(THE EXERCISE)
In the interview transcript on semantic markup, what does Steve give as the personality reason for his interest in the Semantic Web?

(DOCUMENT PASSAGE)
- - -
Steve: I think the struggle with all of this kind of market is that there’s a catch-22 which is that publishers have limited resources they’re only gonna mark up where there’s value and marking up and consumers of markup will only build features where there’s lots of markup and so if there’s no markup in an area and no one builds features and there’s no features that’s markup and this has always been the biggest struggle I think in this space. So I think the more people can think of ways to use the existing markup this is always this is always better. So I love the idea that you bots are starting to you know consume some of the existing markup and use that be smarter and to drive value.

Martha: Love a very broad question you know the Semantic Web is something you know those of us that are sort of semantic technologists get really excited about but especially as you sort of look at the AI components of things like why are you passionate about the Semantic Web and kind of where do you see it going?

Steve: Yeah, I think there’s sort of two aspects one is like personality-wise why am I  interested I’m a an order a person you know I like things to be orderly and you know the non-Semantic Web is a very you know disorganized place you know unstructured text is very disorganized The you know the organizer in me likes the idea of you know clean lines and well connected lines and lots of semantic meaning in relationships. That’s kind of like my personality is predisposed to wanting to organize things and I think you know semantic markup an outlet for that kind of I don’t know if it’s a personality flaw or a strength but.

Martha: We love it you know our mission is to you know translate the world content to be understood by machines otherwise is like we want to organize the web right we’re right there with you we follow it.
- - -
(MATERIAL PROVIDED)
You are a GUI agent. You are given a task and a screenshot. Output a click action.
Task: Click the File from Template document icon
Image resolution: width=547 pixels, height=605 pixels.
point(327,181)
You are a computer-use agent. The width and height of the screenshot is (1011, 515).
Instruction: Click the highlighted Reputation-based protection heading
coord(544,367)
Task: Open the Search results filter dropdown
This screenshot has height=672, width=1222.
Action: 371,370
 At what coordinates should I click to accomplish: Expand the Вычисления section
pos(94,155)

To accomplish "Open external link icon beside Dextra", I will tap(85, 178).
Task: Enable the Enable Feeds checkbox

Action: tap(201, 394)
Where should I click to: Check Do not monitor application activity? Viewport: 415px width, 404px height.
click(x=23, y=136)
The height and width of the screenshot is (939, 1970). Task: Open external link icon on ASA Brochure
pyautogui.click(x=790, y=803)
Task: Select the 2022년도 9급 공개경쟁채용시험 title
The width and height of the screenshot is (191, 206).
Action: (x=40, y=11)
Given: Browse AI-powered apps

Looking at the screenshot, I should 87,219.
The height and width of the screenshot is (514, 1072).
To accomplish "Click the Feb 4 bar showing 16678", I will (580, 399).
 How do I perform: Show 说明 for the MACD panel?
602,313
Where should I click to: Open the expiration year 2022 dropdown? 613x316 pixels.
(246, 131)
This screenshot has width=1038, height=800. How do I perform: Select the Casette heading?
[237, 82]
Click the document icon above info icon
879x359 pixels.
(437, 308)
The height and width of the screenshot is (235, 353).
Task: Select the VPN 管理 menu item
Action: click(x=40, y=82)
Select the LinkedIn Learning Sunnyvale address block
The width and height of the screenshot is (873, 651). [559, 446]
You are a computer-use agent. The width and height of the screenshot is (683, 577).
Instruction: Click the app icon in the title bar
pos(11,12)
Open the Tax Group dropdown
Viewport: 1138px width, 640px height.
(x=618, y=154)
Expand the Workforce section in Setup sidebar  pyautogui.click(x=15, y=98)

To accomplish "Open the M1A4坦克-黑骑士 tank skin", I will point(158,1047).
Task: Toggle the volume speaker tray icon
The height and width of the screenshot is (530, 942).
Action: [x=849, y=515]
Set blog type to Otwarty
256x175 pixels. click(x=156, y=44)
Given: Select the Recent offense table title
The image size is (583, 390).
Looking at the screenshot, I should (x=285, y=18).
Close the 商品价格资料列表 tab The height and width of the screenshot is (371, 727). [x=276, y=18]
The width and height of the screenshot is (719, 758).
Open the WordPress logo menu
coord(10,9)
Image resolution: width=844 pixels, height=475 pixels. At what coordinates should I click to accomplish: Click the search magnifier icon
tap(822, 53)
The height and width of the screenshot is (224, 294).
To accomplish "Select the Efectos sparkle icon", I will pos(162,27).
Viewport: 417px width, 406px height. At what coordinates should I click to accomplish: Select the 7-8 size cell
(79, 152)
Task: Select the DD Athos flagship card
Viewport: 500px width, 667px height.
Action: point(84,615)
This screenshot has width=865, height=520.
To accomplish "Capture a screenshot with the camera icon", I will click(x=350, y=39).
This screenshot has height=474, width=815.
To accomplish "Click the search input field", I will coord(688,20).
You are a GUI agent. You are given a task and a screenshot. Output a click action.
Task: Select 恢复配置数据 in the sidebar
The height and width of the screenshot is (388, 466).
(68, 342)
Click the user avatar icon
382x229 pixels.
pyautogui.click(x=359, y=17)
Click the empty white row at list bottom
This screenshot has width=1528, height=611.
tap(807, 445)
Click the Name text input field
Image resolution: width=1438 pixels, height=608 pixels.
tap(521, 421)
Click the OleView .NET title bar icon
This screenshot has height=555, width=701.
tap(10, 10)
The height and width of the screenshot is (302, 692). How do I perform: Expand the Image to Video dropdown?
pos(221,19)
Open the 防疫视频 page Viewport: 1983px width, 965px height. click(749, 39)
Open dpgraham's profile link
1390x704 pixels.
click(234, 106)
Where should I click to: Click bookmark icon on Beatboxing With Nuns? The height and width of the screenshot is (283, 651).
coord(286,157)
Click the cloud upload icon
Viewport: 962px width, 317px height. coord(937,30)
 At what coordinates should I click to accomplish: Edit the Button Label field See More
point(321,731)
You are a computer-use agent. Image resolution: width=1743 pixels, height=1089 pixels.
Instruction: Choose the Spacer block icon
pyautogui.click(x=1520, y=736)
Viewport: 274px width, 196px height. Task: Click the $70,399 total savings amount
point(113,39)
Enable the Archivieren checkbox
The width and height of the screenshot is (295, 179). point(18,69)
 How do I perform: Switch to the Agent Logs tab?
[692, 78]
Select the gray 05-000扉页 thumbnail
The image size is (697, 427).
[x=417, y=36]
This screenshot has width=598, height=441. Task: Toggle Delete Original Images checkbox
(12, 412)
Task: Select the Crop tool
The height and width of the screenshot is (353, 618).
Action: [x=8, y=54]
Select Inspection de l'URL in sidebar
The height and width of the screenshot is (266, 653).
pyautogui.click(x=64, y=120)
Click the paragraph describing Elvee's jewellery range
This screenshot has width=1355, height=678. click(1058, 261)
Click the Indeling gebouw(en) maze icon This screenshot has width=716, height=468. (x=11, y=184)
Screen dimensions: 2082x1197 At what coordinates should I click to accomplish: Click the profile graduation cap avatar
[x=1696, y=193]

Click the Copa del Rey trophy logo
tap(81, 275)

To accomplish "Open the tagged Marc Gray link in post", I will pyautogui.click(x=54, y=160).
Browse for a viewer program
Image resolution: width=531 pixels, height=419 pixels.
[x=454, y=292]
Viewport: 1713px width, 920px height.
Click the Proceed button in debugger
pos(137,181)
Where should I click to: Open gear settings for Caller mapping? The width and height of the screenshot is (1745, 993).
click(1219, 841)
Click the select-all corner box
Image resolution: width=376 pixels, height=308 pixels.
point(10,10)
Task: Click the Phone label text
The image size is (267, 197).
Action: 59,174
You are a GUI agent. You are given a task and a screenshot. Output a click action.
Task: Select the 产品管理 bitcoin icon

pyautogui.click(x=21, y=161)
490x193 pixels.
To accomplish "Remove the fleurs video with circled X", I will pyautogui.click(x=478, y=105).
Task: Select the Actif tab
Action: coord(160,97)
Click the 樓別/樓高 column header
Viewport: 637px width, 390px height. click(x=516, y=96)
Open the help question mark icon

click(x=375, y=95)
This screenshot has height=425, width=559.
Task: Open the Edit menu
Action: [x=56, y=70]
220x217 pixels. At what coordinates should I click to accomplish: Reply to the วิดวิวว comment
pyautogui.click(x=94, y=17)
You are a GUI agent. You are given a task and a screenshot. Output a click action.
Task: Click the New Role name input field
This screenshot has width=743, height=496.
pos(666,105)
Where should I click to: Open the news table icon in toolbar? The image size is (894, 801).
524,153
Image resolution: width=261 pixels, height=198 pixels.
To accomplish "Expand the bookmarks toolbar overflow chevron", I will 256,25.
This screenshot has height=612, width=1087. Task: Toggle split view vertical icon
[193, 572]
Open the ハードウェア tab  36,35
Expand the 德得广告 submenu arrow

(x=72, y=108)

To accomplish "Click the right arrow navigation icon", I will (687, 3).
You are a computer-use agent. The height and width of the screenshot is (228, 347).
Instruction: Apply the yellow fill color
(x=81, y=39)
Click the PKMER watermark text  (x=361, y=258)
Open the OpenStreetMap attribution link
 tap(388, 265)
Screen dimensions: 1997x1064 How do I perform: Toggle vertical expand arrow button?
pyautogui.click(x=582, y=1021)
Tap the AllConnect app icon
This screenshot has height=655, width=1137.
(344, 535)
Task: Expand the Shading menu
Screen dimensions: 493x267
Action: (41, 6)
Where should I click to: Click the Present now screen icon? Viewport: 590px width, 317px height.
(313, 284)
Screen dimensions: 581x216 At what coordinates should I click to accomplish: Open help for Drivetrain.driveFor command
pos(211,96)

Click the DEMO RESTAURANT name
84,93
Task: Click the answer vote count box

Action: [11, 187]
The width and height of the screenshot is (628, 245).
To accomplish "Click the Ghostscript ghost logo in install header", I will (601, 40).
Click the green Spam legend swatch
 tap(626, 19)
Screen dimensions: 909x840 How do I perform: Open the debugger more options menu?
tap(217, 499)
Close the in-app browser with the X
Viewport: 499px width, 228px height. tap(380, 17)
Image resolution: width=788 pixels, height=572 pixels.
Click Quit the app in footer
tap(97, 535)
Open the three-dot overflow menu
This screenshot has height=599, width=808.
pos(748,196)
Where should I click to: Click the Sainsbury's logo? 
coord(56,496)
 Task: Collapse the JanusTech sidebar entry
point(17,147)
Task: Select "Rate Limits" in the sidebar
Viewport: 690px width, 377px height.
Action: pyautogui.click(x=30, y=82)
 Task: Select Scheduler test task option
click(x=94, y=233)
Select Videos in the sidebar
- - -
(RESULT OF THE TASK)
Steve is an orderly person who likes things to be organized, with clean, well-connected lines and lots of semantic meaning in relationships.